West Germany's Gerd Muller terrorised opposition defences during two World Cups which saw him finish as the most prolific goalscorer in the competition's history.
Muller's 14 goals in 10 matches at the 1970 and 1974 finals remained a record until he was passed by Brazil's Ronaldo in Germany four years ago, and explain why the man known simply as 'Der Bomber' struck fear into opponents.
His extraordinary goalscoring record says it all: 68 goals in 62 appearances for West Germany, 365 in 628 for Bayern Munich.
Short and stocky with powerful thighs, Muller's build gave him explosive speed over short distances and the ability to shoot at goal with frightening velocity.
His low centre of gravity also enabled him to twist and turn his body quickly, allowing him to convert unlikely openings into goals.
"I have this instinct for knowing when a defence is going to relax, or when a defender will make a mistake," Muller once said when asked to explain his gifts. "Something inside me says, 'Gerd go this way; Gerd go that way'. I don't know what it is."
Born in 1945, Muller's career might never have got off the ground had he heeded the advice of a coach at Munich club TSV while working in a textile mill as a teenager.
"You won't go far in soccer," the young Muller was told. "Better try something else."
The coaches of Bayern Munich knew quality when they saw it however, and Muller was signed in 1964, quickly establishing himself as a goalscorer par excellence.
In October 1966 Muller was handed his international debut, launching a career that would see him finish as his country's record goalscorer.
When he arrived at the 1970 Mexico finals he was scoring at a rate of close to one a game, and his prowess was confirmed when he finished the tournament as top scorer after netting 10 goals in six appearances.
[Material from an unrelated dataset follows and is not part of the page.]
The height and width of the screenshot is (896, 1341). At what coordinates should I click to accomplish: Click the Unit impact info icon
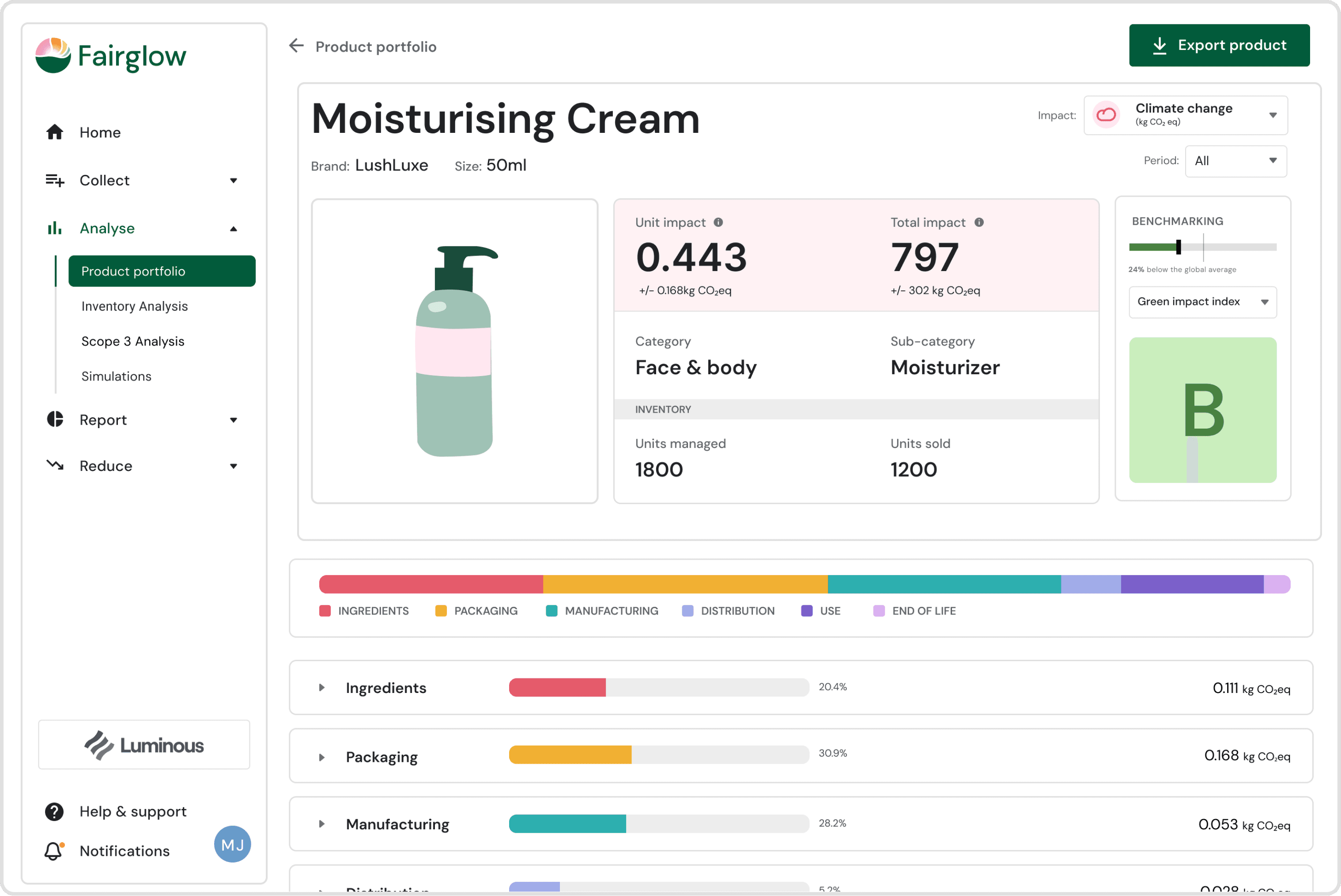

Among his goals in Mexico was his hooked close-range volley in the 3-2 extra-time victory over England in the quarter-finals, a poacher's finish that was to become Muller's calling card.
Though Muller's scoring feats for the Germans in Mexico were not enough to help his team beyond the semi-finals, he was to prove just as lethally effective on home soil at the 1974 World Cup.
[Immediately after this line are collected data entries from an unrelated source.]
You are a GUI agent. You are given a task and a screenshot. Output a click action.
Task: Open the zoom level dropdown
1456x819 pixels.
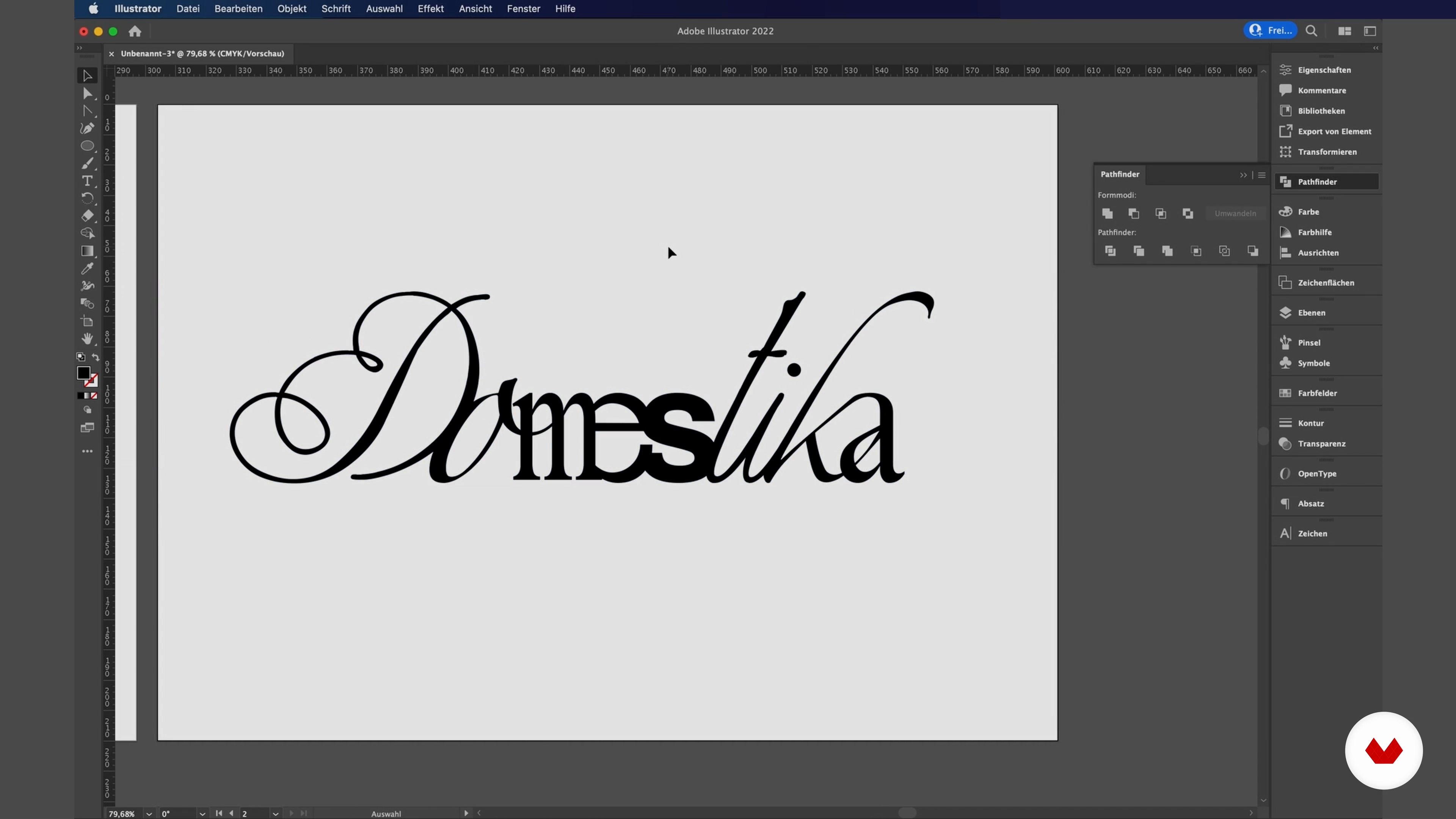149,813
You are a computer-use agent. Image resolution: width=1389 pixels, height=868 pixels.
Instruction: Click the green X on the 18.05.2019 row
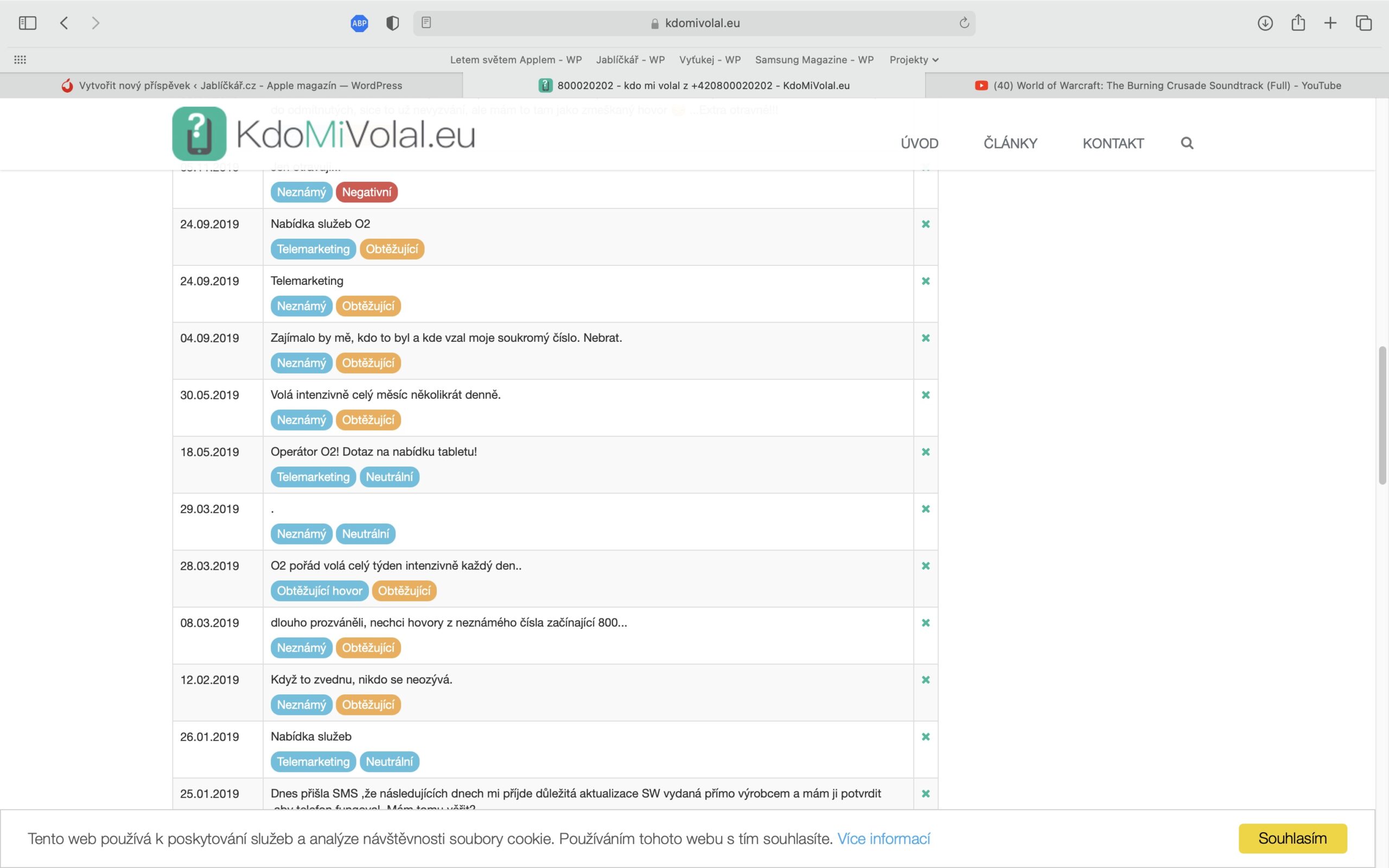click(x=925, y=452)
His four-goal haul might not have been anything like that of four years earlier, but among his efforts in Germany was the most important strike of his career - the winner against Holland in the final.
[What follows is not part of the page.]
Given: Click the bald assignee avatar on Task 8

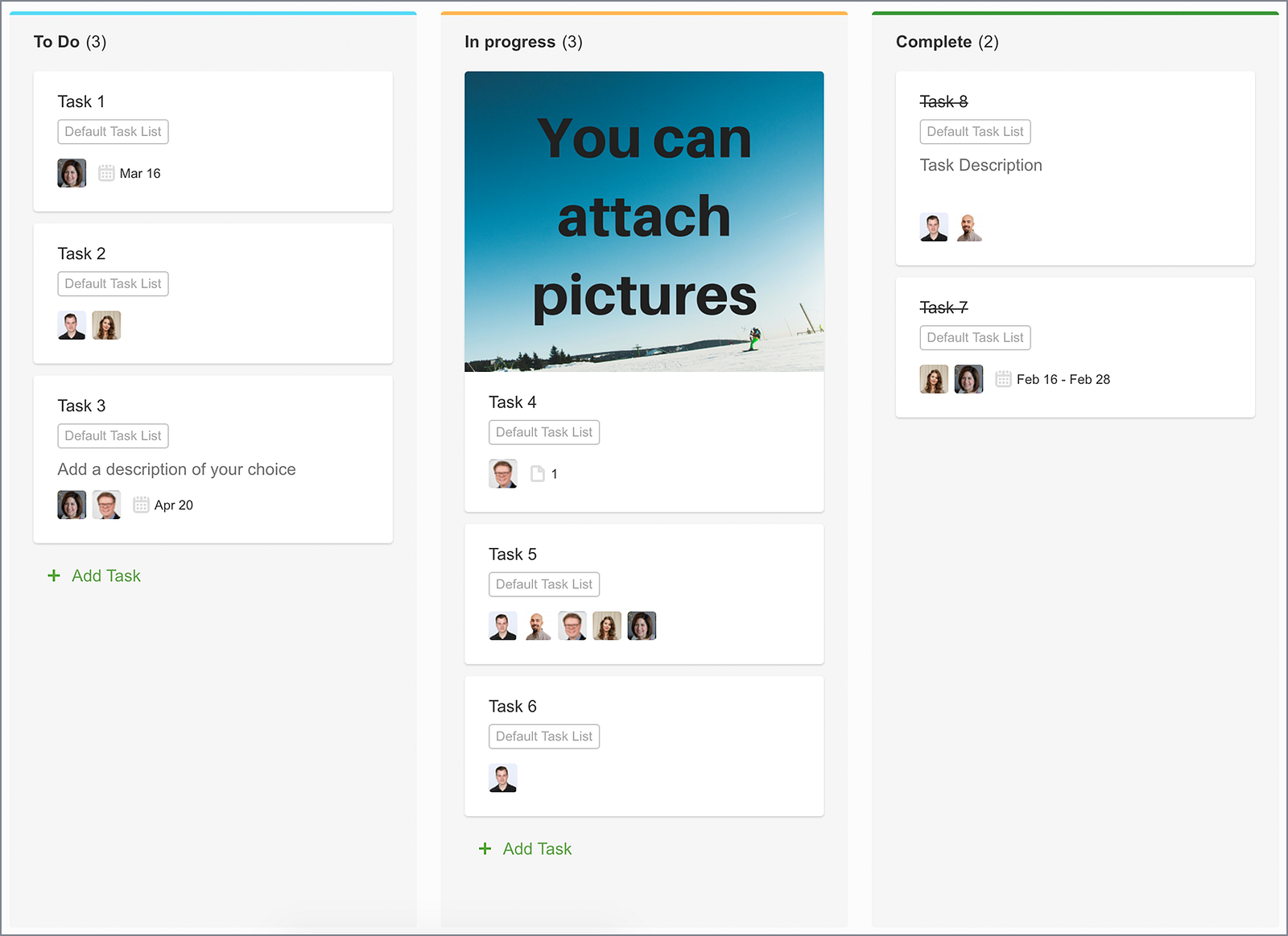Looking at the screenshot, I should coord(968,226).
Having clawed their way back into the match after favourites Holland had taken an early 1-0 lead, Muller was on hand to put West Germany 2-1 ahead shortly before half-time.
It was a goal that owed everything to Muller's fabled ability to create something out of nothing. Rainer Bonhof crossed low from the right flank and the ever-alert Muller reacted quickest.
His first touch nudged the ball away from the Dutch goal, but with his second he changed his body position sharply and connected with a low right-foot finish past Jan Jongbloed.
The 1974 final was Muller's last match for West Germany, though he continued playing until 1978 before a short spell in the United States.